• PROVIDED DATA
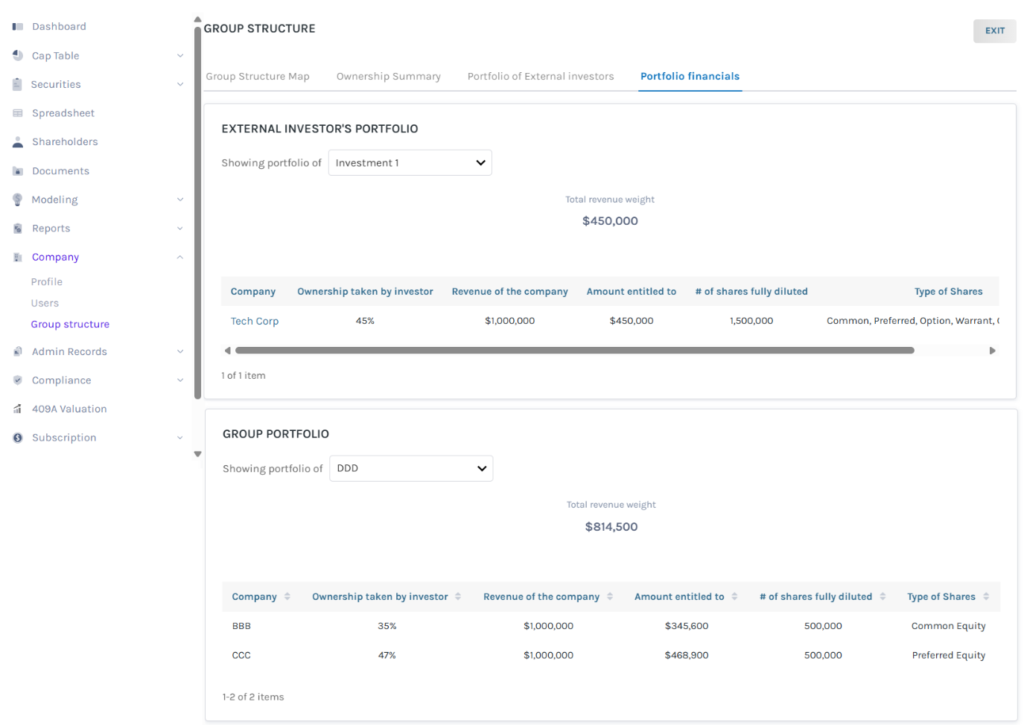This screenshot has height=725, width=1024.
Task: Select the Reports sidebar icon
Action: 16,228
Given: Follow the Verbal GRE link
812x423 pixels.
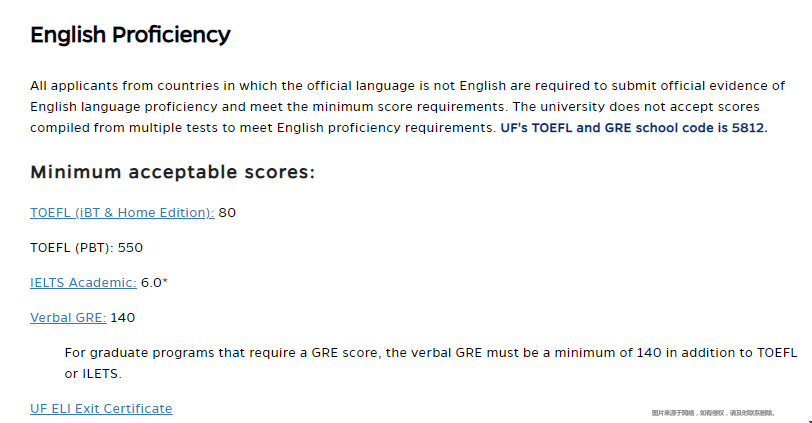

• GIVEN INSTRUCTION
Write out each line of the rows above verbatim, leaving out the pictures.

• THE RESULT
This screenshot has height=725, width=1024.
Task: Select the Reports sidebar icon
Action: 16,228
Given: Follow the Verbal GRE link
812x423 pixels.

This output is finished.